Selon des chiffres de la GRC datant du 30 avril, les plus récents que La Presse a pu obtenir, l’Agence de la santé publique du Canada a demandé à la police fédérale d’effectuer 1122 vérifications physiques d’individus, dont 165 au Québec.

Visite à domicile

Par un bel après-midi un peu frisquet, une voiture de patrouille de la GRC roule dans une rue tranquille, dans un quartier paisible d’une ville de la banlieue de Montréal. 

La voiture s’arrête devant une maison. Un policier en sort, sonne à la porte de la résidence, et recule de quelques pas. La porte s’ouvre, faisant apparaître l’un des occupants, qui commence alors à échanger quelques phrases avec le gendarme.

Des voisins pourraient s’étonner d’une telle scène, mais qu’ils ne s’inquiètent pas, il ne s’agit pas d’une perquisition.

« On frappe à la porte et on recule d’une bonne distance, pour parler aux gens et respecter la mesure de distanciation de deux mètres.

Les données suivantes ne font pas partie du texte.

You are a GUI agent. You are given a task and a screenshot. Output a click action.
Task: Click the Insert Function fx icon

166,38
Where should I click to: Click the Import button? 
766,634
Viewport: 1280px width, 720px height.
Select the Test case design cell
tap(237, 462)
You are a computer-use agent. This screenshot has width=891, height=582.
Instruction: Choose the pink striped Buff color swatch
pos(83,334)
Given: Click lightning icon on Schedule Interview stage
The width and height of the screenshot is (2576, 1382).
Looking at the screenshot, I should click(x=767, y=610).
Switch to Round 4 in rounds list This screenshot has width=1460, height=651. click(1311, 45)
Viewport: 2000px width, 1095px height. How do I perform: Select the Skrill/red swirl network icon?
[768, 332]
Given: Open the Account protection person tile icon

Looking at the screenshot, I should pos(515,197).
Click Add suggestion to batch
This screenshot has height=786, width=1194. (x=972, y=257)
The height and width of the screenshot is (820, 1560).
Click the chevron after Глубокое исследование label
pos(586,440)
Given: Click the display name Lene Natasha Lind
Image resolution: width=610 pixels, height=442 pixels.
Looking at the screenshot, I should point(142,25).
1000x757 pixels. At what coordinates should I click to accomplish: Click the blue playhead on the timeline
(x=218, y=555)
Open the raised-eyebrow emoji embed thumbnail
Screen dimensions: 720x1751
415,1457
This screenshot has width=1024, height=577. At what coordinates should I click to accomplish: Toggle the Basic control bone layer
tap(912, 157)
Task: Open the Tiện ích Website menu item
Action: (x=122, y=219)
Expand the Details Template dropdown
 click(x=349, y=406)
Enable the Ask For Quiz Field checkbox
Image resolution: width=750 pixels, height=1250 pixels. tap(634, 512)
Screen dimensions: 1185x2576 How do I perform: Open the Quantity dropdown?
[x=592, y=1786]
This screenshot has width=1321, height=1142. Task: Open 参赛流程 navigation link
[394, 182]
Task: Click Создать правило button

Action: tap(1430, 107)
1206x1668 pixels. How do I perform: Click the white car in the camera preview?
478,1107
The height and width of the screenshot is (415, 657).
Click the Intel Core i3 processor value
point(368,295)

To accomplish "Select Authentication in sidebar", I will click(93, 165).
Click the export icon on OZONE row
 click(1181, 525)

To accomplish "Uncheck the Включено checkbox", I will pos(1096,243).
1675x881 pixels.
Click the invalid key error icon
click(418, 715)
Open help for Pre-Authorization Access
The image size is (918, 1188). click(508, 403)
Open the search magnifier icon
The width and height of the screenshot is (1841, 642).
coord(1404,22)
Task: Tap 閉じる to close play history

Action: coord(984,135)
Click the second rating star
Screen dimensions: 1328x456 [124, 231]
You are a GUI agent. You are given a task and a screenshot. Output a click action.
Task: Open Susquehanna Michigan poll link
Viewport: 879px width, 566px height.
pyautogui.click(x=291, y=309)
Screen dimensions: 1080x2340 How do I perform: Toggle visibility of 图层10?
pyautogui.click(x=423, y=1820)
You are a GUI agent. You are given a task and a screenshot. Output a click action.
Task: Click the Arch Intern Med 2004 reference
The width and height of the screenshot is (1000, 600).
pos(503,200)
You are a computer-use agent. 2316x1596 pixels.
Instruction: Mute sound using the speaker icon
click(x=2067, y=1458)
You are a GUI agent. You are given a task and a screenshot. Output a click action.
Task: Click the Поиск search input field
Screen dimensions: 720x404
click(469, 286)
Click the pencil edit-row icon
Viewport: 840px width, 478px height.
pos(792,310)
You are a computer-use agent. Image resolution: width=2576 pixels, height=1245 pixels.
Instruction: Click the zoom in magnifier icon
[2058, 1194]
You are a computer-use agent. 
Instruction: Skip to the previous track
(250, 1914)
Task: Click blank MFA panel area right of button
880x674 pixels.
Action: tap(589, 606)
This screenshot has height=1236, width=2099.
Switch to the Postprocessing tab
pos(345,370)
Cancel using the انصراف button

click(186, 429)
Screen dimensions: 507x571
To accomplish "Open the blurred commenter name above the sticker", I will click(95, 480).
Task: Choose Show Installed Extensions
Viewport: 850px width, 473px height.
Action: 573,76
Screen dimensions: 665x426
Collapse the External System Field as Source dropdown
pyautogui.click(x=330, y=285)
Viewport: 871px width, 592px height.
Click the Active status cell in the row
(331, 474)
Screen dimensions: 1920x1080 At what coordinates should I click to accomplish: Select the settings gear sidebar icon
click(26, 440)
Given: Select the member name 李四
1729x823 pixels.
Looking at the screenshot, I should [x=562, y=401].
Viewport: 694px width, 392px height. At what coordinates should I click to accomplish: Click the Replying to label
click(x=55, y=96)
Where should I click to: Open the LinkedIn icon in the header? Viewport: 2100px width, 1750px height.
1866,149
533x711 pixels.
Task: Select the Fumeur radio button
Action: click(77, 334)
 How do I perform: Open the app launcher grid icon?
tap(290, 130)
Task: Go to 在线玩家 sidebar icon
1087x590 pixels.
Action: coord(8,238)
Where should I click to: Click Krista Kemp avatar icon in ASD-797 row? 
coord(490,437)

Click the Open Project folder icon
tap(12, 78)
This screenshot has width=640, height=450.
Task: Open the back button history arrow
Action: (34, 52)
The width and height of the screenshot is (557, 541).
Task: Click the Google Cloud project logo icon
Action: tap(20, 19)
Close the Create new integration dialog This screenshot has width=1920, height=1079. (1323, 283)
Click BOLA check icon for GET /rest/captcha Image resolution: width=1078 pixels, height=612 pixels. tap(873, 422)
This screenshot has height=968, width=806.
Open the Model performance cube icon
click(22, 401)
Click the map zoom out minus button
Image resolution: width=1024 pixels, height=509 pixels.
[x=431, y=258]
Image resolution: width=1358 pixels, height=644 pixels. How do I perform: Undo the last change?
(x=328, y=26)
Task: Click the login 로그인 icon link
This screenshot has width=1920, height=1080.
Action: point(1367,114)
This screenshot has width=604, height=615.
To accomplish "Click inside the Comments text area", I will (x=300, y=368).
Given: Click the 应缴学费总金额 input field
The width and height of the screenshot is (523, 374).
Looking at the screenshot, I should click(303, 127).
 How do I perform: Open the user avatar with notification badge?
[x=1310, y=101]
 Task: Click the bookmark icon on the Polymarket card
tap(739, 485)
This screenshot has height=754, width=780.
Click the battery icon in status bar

On peut également se garer devant la maison et appeler dans la résidence pour que la personne se présente dans la porte. Les policiers ont tout l’équipement de protection nécessaire », décrit la caporale Geneviève Byrne, porte-parole de la Division C (Québec) de la GRC. 

Lors d’une première visite, les policiers sensibilisent les voyageurs à l’importance de respecter l’isolement volontaire de 14 jours.

S’ils doivent se rendre à la même adresse une deuxième fois, ils font un avertissement formel. L’étape suivante sera une amende, qui pourrait se transformer en mise en accusation en cas de non-respect de la Loi sur la mise en quarantaine.

Les policiers de la GRC peuvent imposer des contraventions dont le montant varie entre 275 et 1000 $. La Loi sur la mise en quarantaine prévoit des amendes maximales de 750 000 $ ou une peine de prison de six mois, ou même les deux.

« On veut rencontrer et sensibiliser les gens et non leur donner une amende de prime abord. Jusqu’à maintenant, les gens sont très coopératifs. On n’a eu à donner aucune amende. La sensibilisation a fait son chemin », dit la caporale Byrne.